**Extracted records:**
Segment Open

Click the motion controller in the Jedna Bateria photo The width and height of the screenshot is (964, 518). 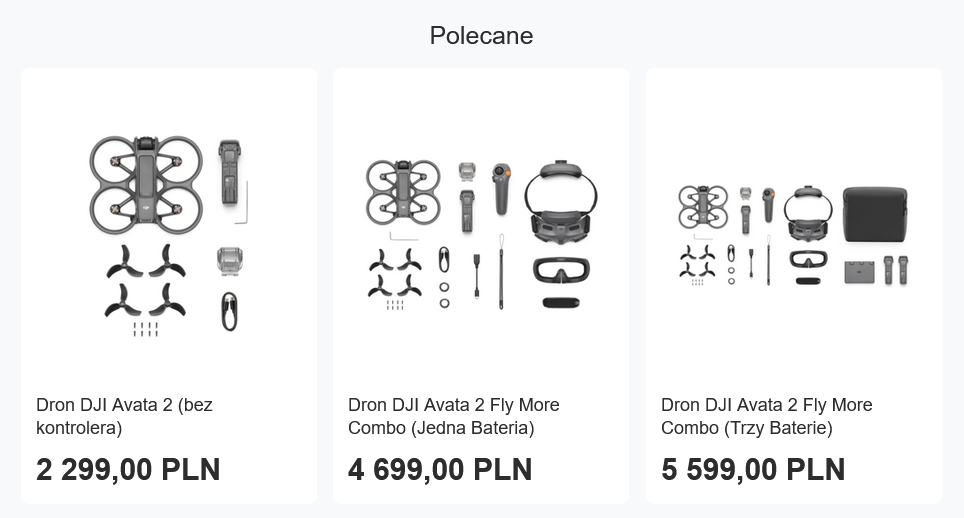tap(501, 189)
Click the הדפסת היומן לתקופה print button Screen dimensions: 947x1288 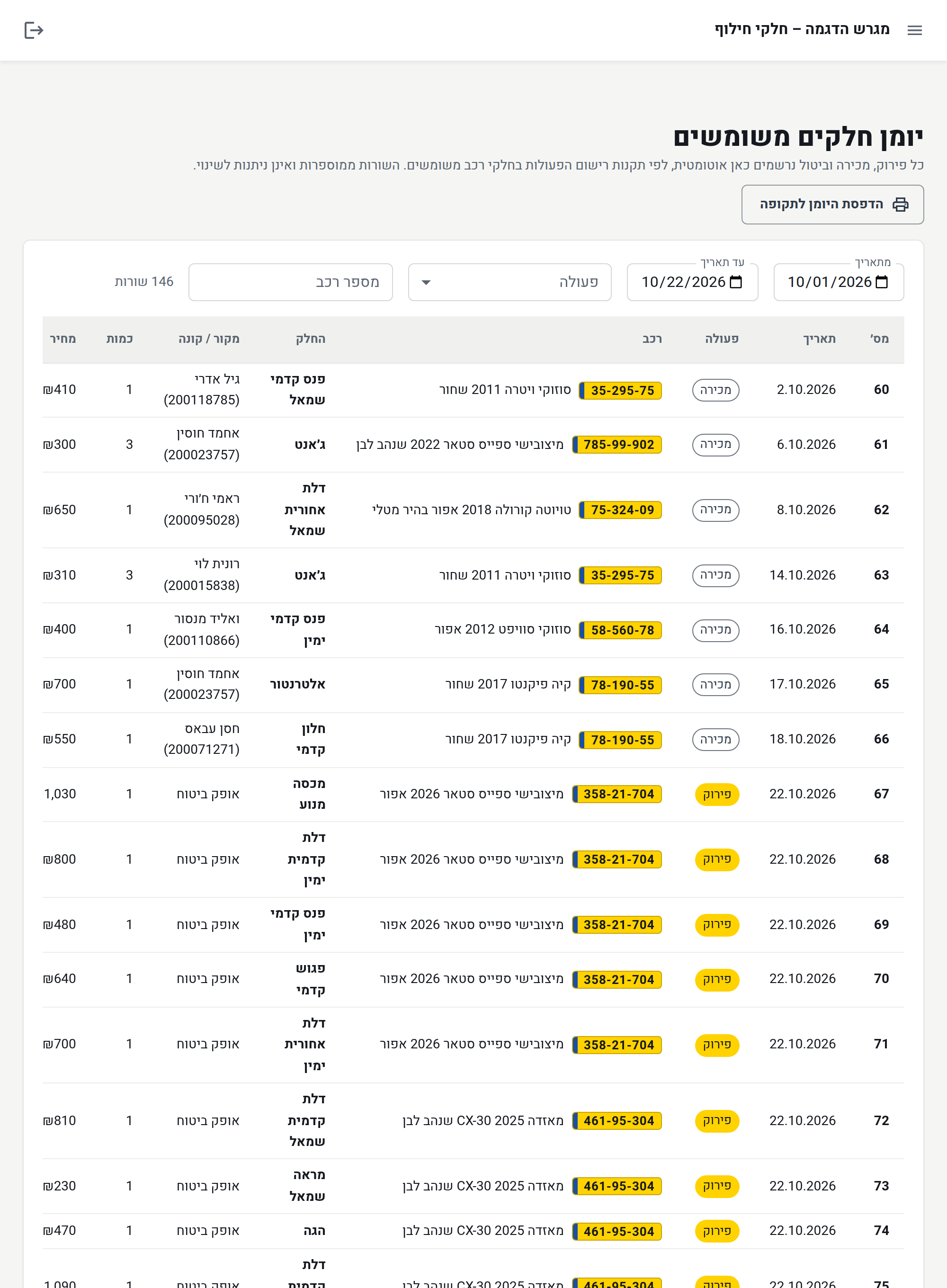(x=832, y=205)
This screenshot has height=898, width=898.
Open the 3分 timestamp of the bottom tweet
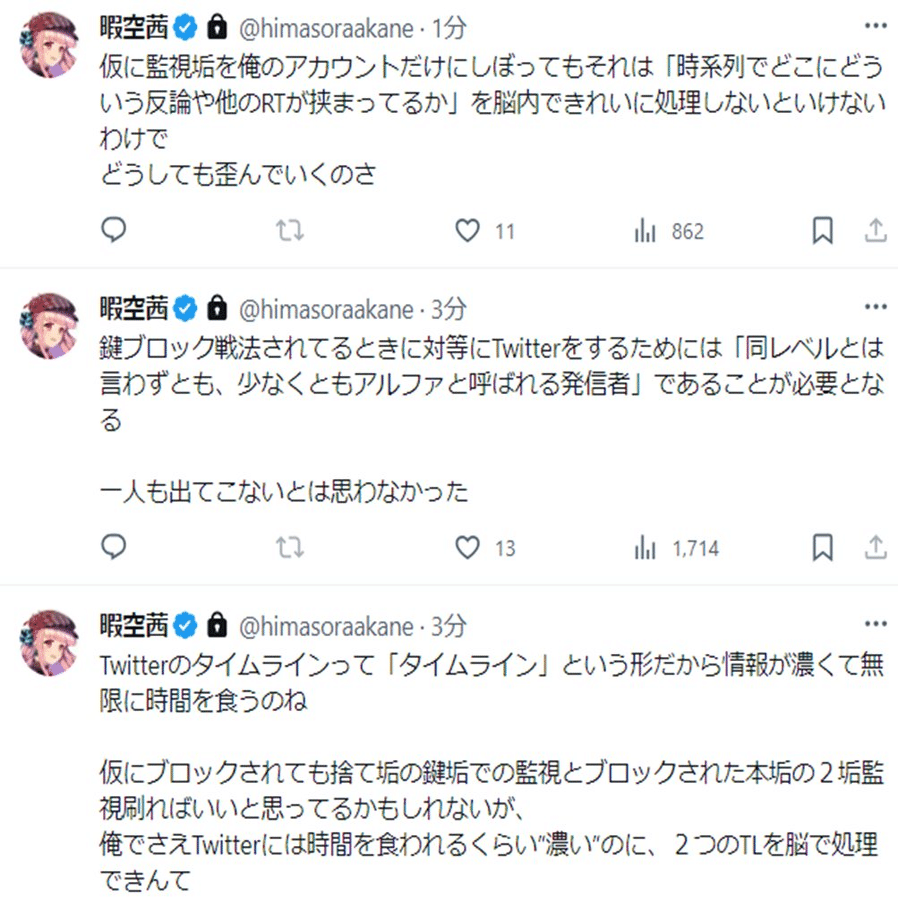coord(449,627)
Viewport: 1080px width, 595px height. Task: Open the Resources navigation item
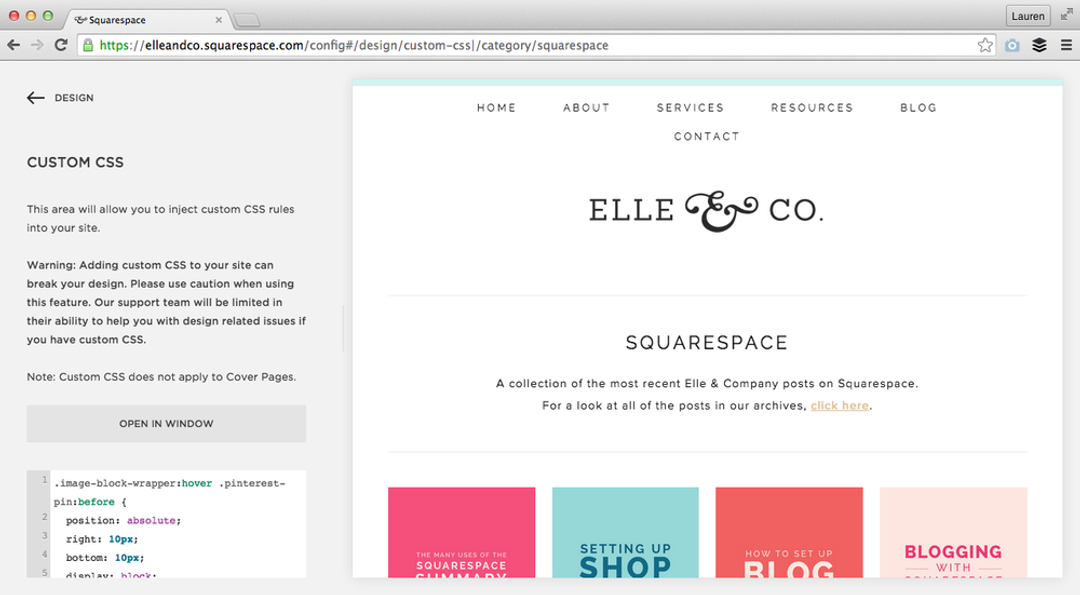coord(812,107)
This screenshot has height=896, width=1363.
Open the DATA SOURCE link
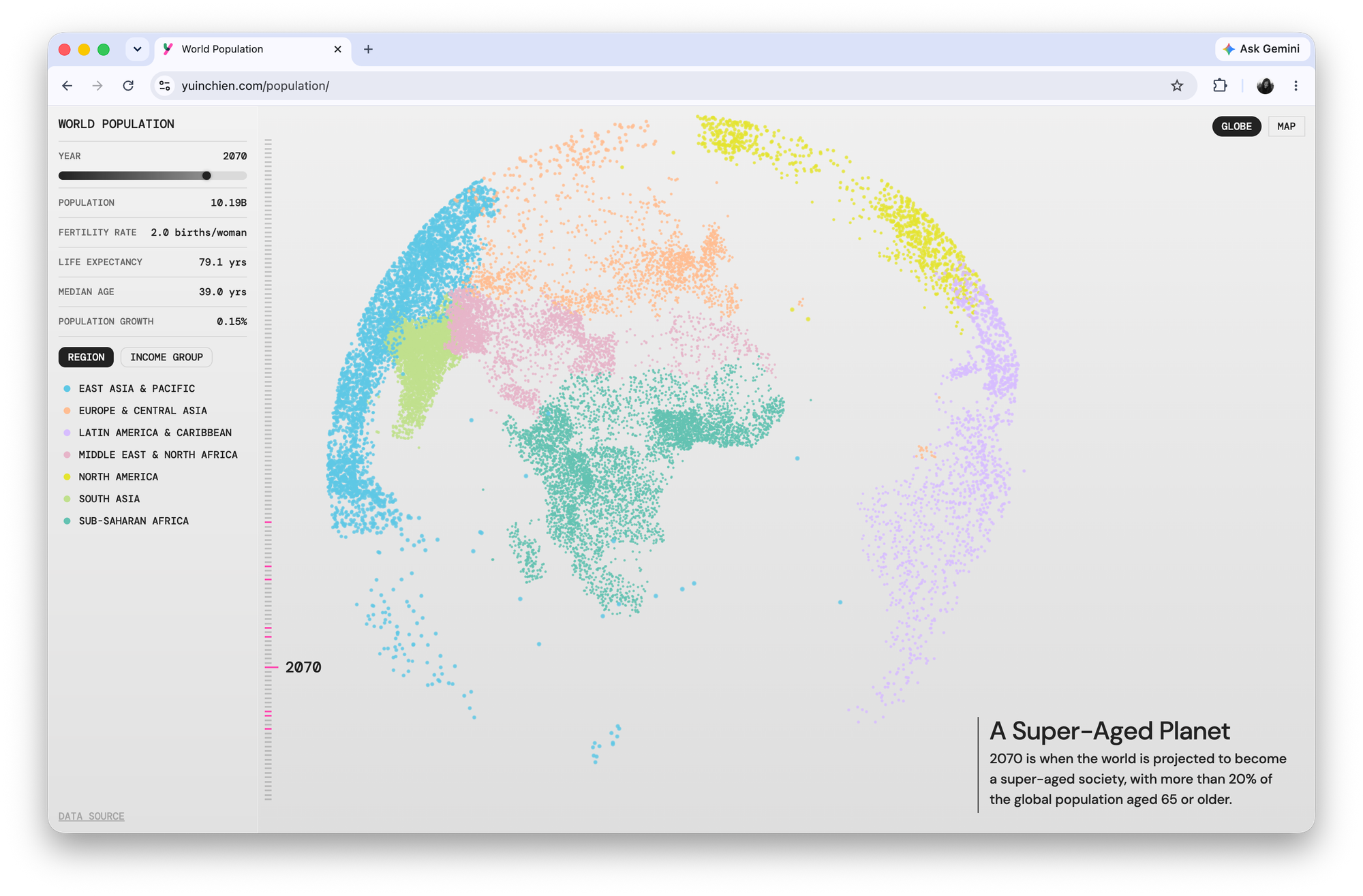pyautogui.click(x=91, y=816)
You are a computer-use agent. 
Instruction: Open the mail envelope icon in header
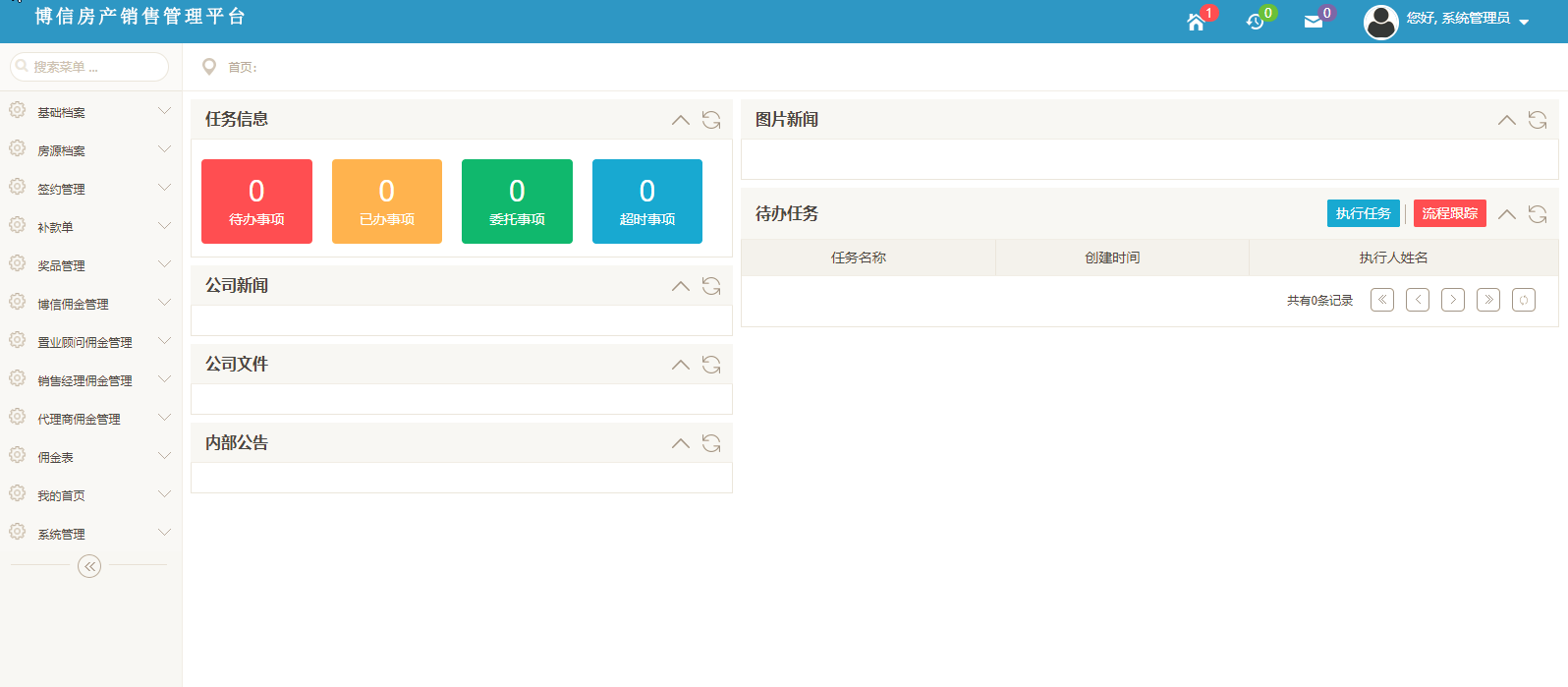(x=1313, y=22)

Segment Closed

**Problem:** Reply with nothing but the count of lines in the entries above that contain "This".

**Result of the task:** 2